Pursuant to Va. Code §16.1-305, juvenile misdemeanor records are only accessible to attorneys involved in the case, treatment providers, probation officers, the legal custodian(s) of the juvenile and the DMV.

  • Fingerprints and photographs are filed with the Central Criminal Record Exchange

Although court records are mostly sealed, the police record will still exist although its dissemination is still strictly limited including to law enforcement and probation officers.

  • Misdemeanor convictions should not appear in background checks

Therefore potential employers, colleges, graduate schools and most government agencies will not be able to see a juvenile misdemeanor conviction.
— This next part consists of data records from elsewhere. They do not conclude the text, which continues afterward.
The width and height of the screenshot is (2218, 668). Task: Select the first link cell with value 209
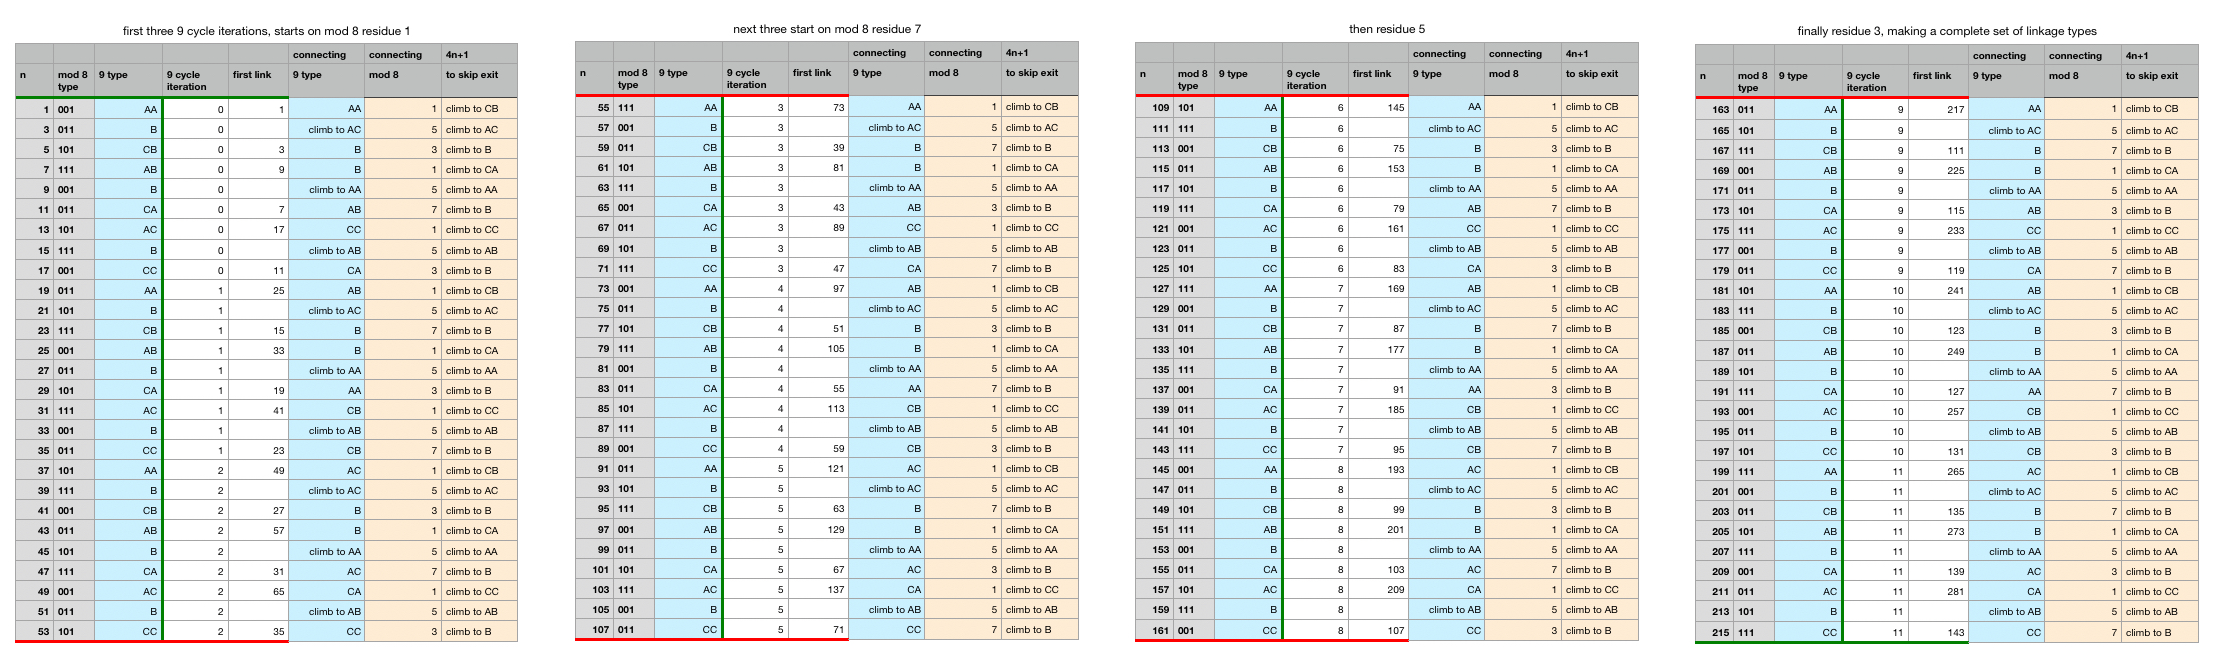1377,590
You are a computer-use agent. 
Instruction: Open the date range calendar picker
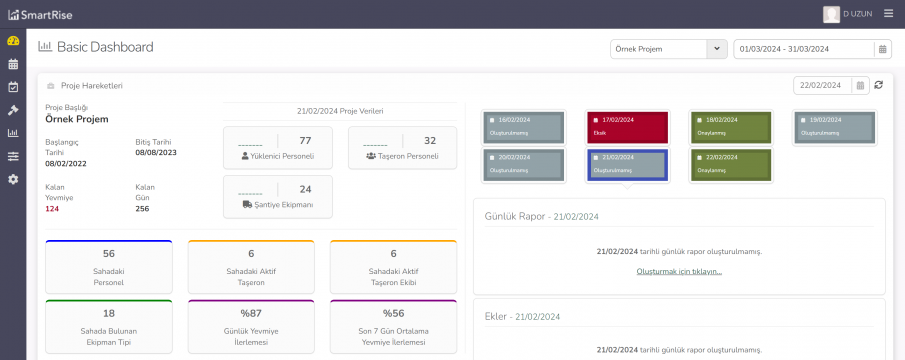coord(882,49)
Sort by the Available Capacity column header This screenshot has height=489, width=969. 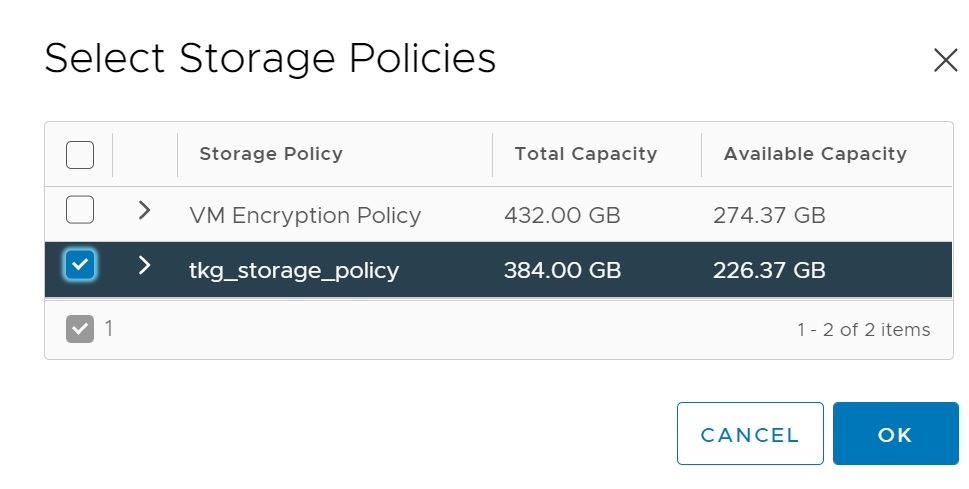[x=815, y=154]
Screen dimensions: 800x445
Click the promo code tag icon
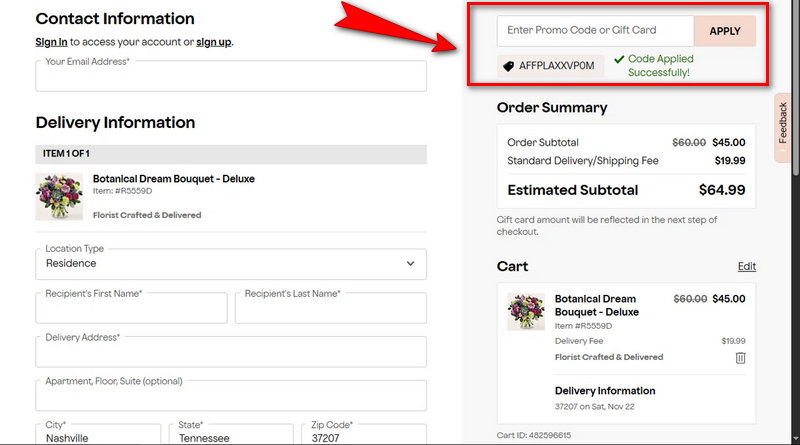(510, 66)
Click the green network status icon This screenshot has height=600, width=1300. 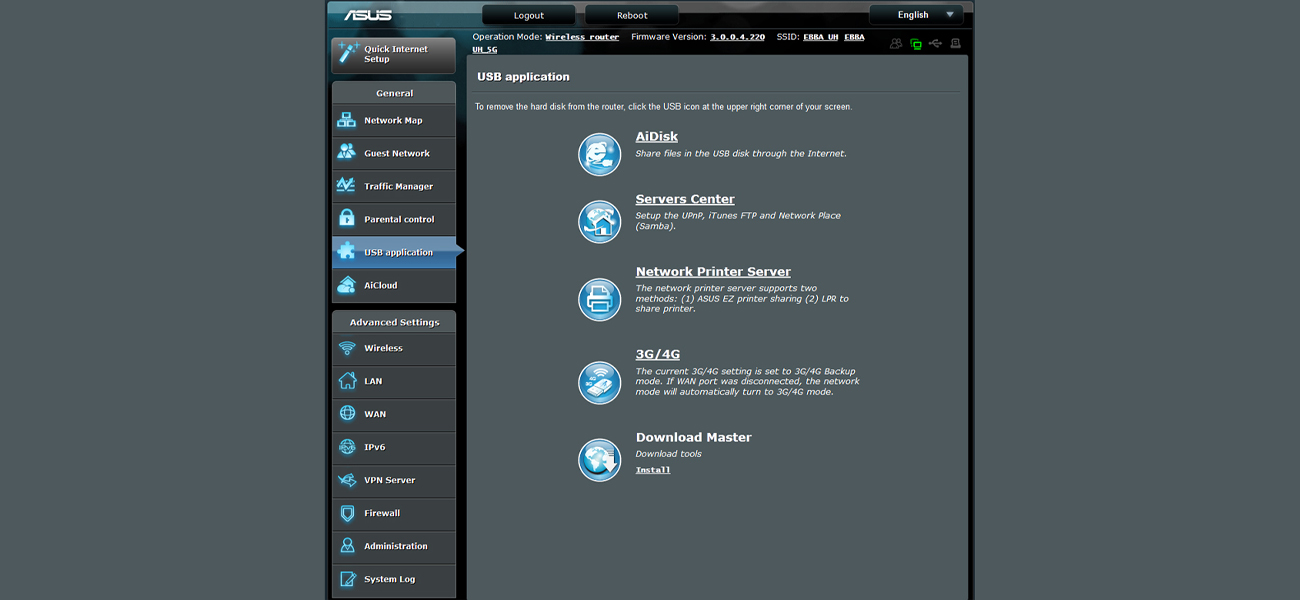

Expungement of Juvenile Records

  • Juvenile records are destroyed after the juvenile has turned 19 AND five years have passed since the date of the last hearing involving the juvenile.

The  process for juvenile records is governed by Virginia Code § 16.1-306: “[T]he clerk of the juvenile and domestic relations district court shall, on January 2 of each year or on a date designated by the court, destroy its files, papers and records, including electronic records, connected with any proceeding concerning a juvenile in such court, if such juvenile has attained the age of 19 years and five years have elapsed since the date of the last hearing in any case of the juvenile which is subject to this section.”

  • The violation of law shall be treated as if it never occurred.”

Once the matter has been expunged by the court, Va. Code §16.1-306 provides that “[a]ll index references shall be deleted and the court and law-enforcement officers and agencies shall reply and the person may reply to any inquiry that no record exists with respect to such person.”

  • Felony adjudications “shall be retained.”

As mentioned above, felony juvenile adjudications are not subject to expungement and shall be retained for all the world to see.